Tim Carter Center juga beberapa kali memantau pelaksanaan pemilu di Indonesia. Bahkan, pada pemilu 1999, yang menandai era baru demokrasi Indonesia, ia sendiri yang datang ke Jakarta bersama isterinya, Eleanor Rosalynn.

Ia juga dianggap mewarnai lanskap baru politik Timur Tengah dengan mengundang Presiden Mesir Anwar Sadat dan Perdana Menteri Israel Menachem Begin ke vila resmi Presiden Amerika di Camp David (1979).

Selama 13 hari di sana, Carter dengan sabar berunding dengan kedua aktor utama politik Timur Tengah itu, meski keduanya, menurut seorang penasihat Carter, “bagaikan dua kalajengking di dalam botol.”

Camp David Accords akhirnya tercapai.
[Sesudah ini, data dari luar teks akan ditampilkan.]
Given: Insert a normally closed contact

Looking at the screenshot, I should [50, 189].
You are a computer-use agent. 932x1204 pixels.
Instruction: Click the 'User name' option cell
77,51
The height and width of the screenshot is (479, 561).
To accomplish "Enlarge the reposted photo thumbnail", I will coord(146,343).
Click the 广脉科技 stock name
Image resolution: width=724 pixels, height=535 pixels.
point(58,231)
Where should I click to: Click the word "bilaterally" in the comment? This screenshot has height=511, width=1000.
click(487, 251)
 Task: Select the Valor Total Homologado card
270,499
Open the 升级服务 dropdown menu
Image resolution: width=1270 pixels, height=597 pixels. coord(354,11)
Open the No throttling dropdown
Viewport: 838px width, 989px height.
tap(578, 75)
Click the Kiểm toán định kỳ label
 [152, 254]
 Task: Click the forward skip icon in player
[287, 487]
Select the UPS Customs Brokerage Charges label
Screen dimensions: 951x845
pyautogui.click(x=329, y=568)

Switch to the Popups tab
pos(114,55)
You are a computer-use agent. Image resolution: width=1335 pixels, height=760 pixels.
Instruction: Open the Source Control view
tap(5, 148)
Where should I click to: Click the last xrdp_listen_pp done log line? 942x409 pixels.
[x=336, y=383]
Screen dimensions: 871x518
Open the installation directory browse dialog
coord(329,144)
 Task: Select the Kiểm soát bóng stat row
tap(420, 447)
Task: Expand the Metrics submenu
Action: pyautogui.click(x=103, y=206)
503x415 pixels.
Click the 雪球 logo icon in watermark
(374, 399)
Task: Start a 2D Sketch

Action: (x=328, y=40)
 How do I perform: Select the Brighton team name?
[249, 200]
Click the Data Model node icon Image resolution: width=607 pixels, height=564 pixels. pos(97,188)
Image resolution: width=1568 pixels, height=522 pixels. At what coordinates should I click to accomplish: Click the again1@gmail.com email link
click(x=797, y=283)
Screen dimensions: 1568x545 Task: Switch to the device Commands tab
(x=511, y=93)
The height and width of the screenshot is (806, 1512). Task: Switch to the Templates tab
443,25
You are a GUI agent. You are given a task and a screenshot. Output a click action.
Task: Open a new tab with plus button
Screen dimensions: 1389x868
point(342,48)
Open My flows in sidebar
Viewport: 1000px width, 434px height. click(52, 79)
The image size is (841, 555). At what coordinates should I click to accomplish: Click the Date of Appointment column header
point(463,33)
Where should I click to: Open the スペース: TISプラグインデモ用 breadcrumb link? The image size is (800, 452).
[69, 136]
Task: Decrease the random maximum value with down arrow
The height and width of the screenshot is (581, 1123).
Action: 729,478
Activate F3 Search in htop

Sadat dan Begin meraih Hadiah Nobel Perdamaian. Carter sendiri baru mendapat Nobel serupa jauh kemudian, tahun 2002, untuk kerja-kerja perdamaiannya yang produktif.

***

Meskipun orang tuanya cukup mampu, ayahnya pedagang dan ibunya bidan, tapi mereka hidup di lingkungan warga kulit hitam yang agak kumuh di Georgia, negara bagian tempat ia kemudian menjadi senator dua kali dan gubernur.

Di jaman segregasi di era 1930-an itu ia, yang hidup di rumah tanpa listrik dan selalu kekurangan air bersih, bergaul dengan anak-anak kulit hitam tanpa canggung, meski ia belajar di sekolah yang semua muridnya kulit putih.

Ia, katanya kepada Oprah Winfrey, satu-satunya anak kulit putih di tengah 200-an anak kulit hitam di kampungnya di Plains. “Semua kawan saya anak Afrika-Amerika,” ujarnya. “Saya bermain, berkelahi, pergi memancing dan berburu dengan kawan-kawan Afrika-Amerika.”

Sikap anti-diskriminasi itu ia dapatkan dari teladan ibunya, yang tidak pernah membedakan perlakuan terhadap warga kulit putih dan hitam. Jauh kemudian, bekas didikan ini masih tertanam kuat pada diri Carter.

Tak lama setelah ia menjadi presiden (1977), ia mengangkat Andrew Young sebagai duta besar Amerika di PBB. Dengan itu Young menjadi pejabat kulit hitam tertinggi di Amerika hingga saat itu.

***

James Earl Carter wafat di rumahnya di Georgia dalam usia 100 lebih dua bulan, kemaren pagi. Sepuluh tahun lalu, ia menerbitkan memoar “A Full Life: Reflections at Ninety”, sebuah renungan atas endapan pengalaman dan penghayatannya terhadap hidup selama 90 tahun. Inilah 15 pelajaran dari buku itu:

1. Hargai keluarga dan teman-temanmu. Mereka adalah orang-orang terpenting dalam hidupmu.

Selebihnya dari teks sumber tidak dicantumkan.